LGBTQ+ older adults are significantly less likely than heterosexual older adults to have family members to provide care, and more likely to need residential LTSS. Additionally, up to 400,000 LGBTQ+ older adults in the U.S. have cognitive impairment, including people living with Alzheimer’s disease and Alzheimer’s disease related dementia (AD/ADRD). 

Yet, LGBTQ+ older adults are five times less likely to access health care and social services. Recent exposés have documented the risk of violence, abuse, and discrimination toward LGBTQ+ people in LTSS care.

“Most (81%) LGBTQ+ older adults fear entering LTSS because of potential discrimination,” says Rosser. “Many LGBTQ+ people in LTSS retreat back into the closet out of fear for safety. This may be even worse for those with AD/ADRD. Rural LTSS are a particular concern because of higher rates of hostility to LGBTQ+ clients.”

The study, funded by the National Institute on Aging, will evaluate the efficacy of LGBTQ+ explicit policies and LGBTQ+ responsive care training on how care is delivered in long-term care facilities throughout Minnesota. The researchers plan to conduct a statewide policy review to quantify the number and proportion of LTSS facilities that have explicit policies regarding LGBTQ+ care, with particular attention to policies related to AD/ADRD. 
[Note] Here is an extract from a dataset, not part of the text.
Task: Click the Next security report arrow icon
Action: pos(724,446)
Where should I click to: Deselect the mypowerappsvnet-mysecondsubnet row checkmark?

The scientists will also evaluate how well an online training program they are creating works in preparing staff to serve LGBTQ+ residents. Development of the training program is being led by Moone, who is also associate director of education at the Center for Healthy Aging and Innovation.
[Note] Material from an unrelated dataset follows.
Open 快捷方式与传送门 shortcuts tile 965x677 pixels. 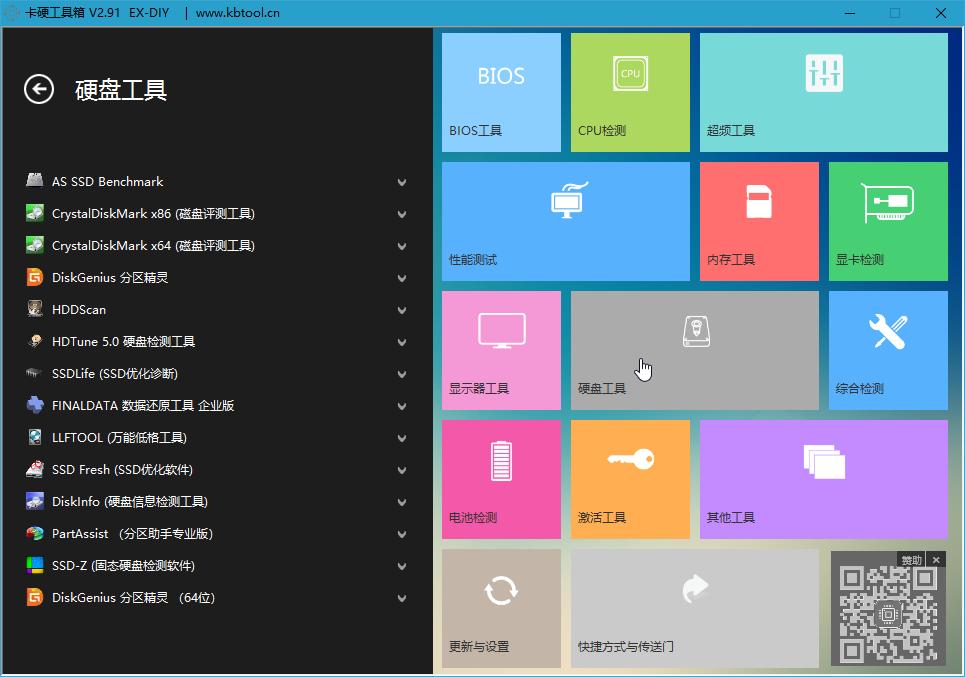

“Our study will produce findings that will shine a light on what policies, if any, protect or harm LGBTQ+ people in LTSS facilities,” says Shippee. “It will also determine how well the online training stands up to its in-person counterpart.”

This study is a University-community collaboration with Rainbow Health, Minnesota’s largest LGBTQ+ service organization. The researchers will be working closely with Rainbow Health to develop the training curriculum and deliver it to LTSS agencies across Minnesota.